Part of the success story is the way the Class of 2012 accepted the challenge. Check out this interview Ian May & Trevor Hudgins did a couple days ago with an ed tech community based in Calgary, Canada. It will be terrific to have Ian, Trevor and other members of the Class of 2012 join us for online conferences and forums to shed light on tech, learning, and life after HS.
But even though you'll have alums as a resource, remember the "etch-a-sketch" factor. You are completely different people and this is a brand new year. Times have already changed. There are tools and ideas on the Internet that didn't exist yesterday, much less last year. The political and economic climate around us changes day by day. So, even though I have some idea of how this might go, and you're certainly welcome to build on and expand the ideas and ventures that last year's students began, I invite you and I encourage you to build from scratch. Imagine how you can connect your goals and your passions to the course in meaningful ways. We're all in for a surprise as you discover what ideas and tools move you to action as you learn your way through this experience. Incoming students are already designing new learning experiences and ventures-- who'd've thunk I'd be encouraging an architectural redesign of the room or a mother/daughter team-teaching the literary techniques and themes of Dickens and Dr. Seuss?
Reading this blog, however, is like a scene from one of those old westerns where the sheriff slowly walks down the empty main street and mutters, "It's quiet.
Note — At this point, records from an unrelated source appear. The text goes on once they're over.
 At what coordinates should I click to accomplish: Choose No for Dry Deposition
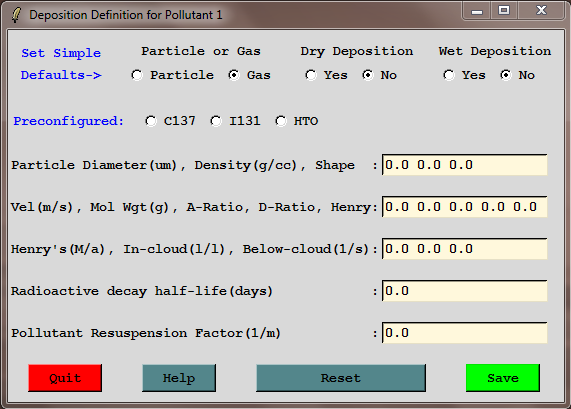[x=368, y=75]
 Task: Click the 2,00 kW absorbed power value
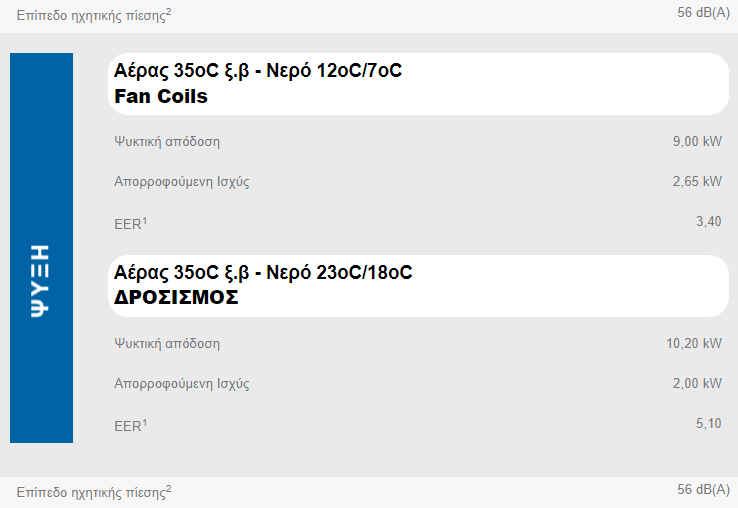pyautogui.click(x=697, y=384)
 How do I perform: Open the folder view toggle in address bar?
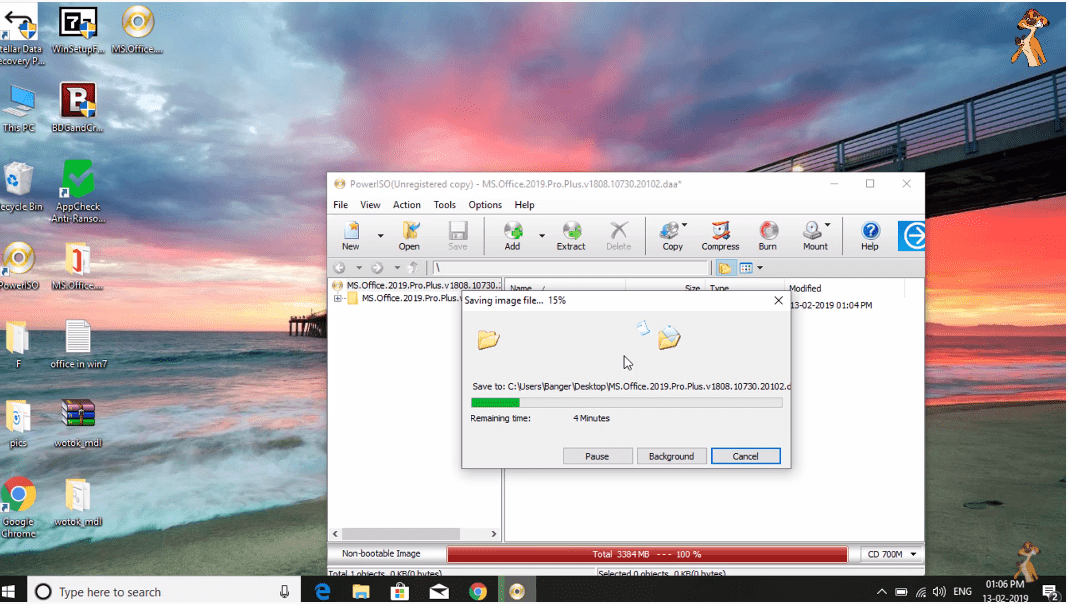(x=724, y=267)
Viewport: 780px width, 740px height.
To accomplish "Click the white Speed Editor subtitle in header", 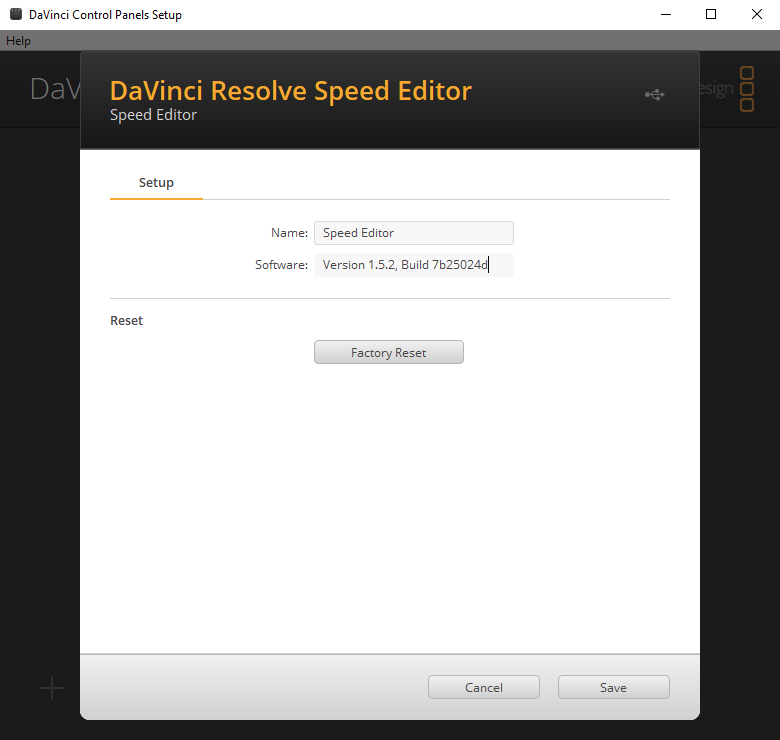I will pos(153,115).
Too quiet." And the etherpad is about as interesting as [whatever/not inspired enough to finish the simile]. So, if you haven't yet created your blog or contributed a comment or warmed up with your reading notes...
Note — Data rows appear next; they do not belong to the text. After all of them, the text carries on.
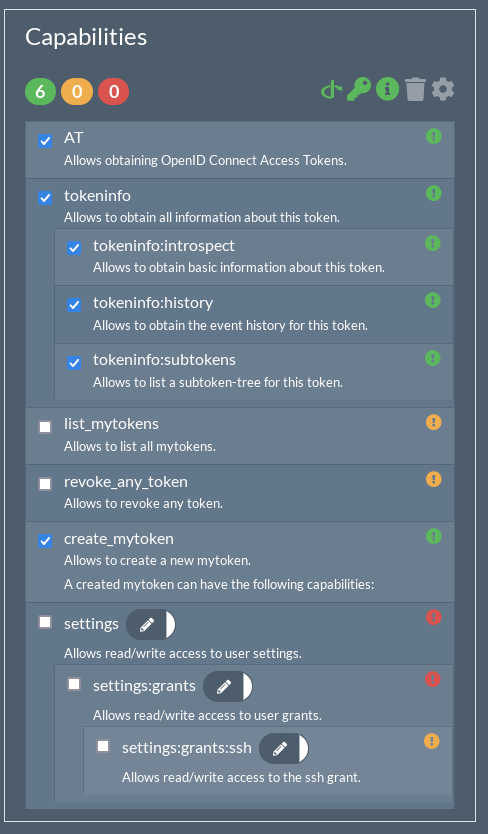
Task: Uncheck tokeninfo:history checkbox
Action: (74, 305)
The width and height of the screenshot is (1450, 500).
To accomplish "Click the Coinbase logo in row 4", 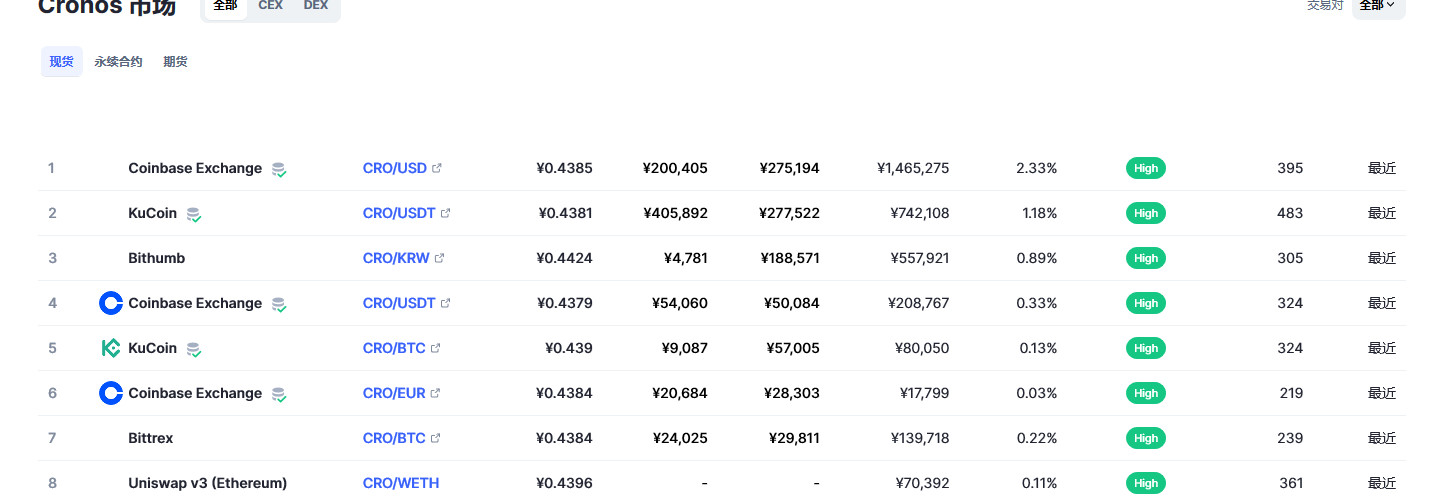I will tap(111, 303).
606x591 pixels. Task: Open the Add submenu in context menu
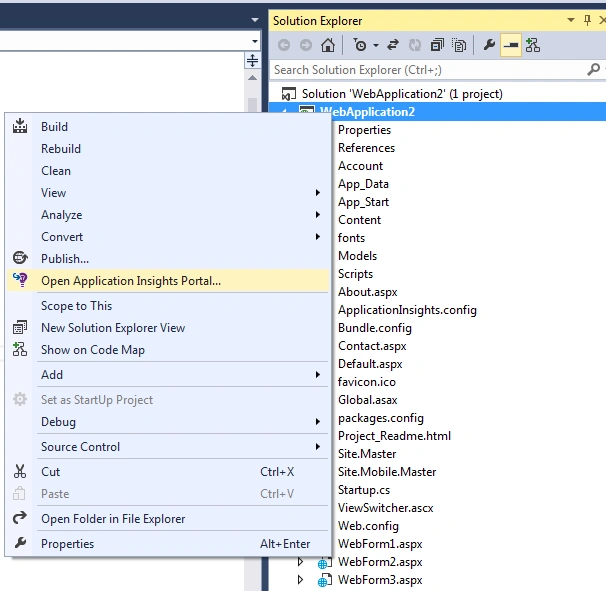[167, 375]
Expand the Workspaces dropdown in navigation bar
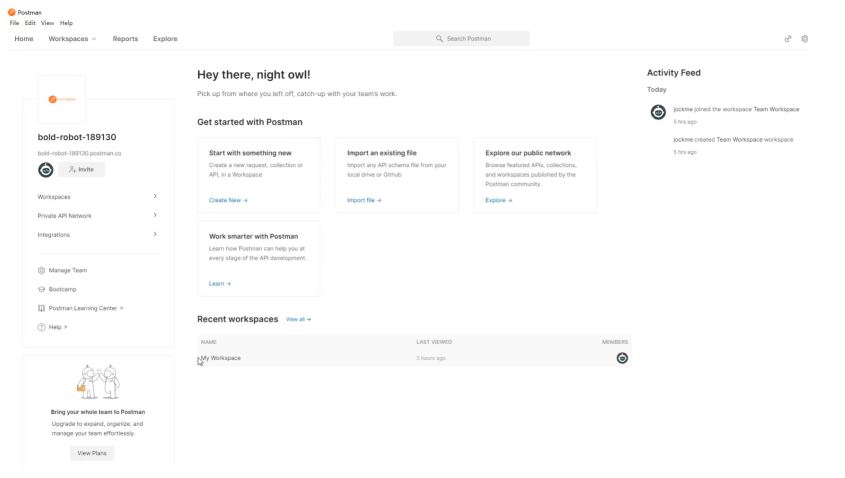This screenshot has height=478, width=845. tap(72, 39)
On the first day of school you'll be [spoiler alert!] writing an essay on the summer reading. On Wednesday we'll begin a conversation about how to make this blog and other 2.0 tools help you contribute ideas and collaborate in new ways. In the meantime, the following tips will help prepare you for the first week:
1. Get to class as early as you can. We'll need every second.
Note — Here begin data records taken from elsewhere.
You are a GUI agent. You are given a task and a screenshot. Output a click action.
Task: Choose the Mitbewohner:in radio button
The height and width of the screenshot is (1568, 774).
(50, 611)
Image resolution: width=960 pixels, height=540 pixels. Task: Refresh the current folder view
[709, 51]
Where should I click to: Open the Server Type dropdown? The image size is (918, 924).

2. Bring a spiral notebook or comp book in addition to your binder (returning students will recognize this as the infamous journal).
3. Post your summer reading notes to your blogs. If you haven't posted them, please bring them to class and be prepared to turn them in. I will return them Thursday so that you can use them on the in-class essay. (Oh, by the way: we're having another in-class essay on Thursday).
4. Make sure you're in the right class. I don't mean according to your program, I mean according to your own heart and mind. This course demands intellectual courage and intestinal fortitude, and it is not for everyone. Be honest with yourself and see me if you have doubts.
5. The following posts (which you'll probably see before this if you're not following the blog or frequently checking it) will provide vocabulary and poetry assignments for Week 1. There will be a vocabulary quiz on Friday, August 17, and you must have the poem memorized by Monday, August 20.
Hope you had a great summer. I look forward to exchanging ideas about the reading and embarking together on a memorable journey. See you 8.14.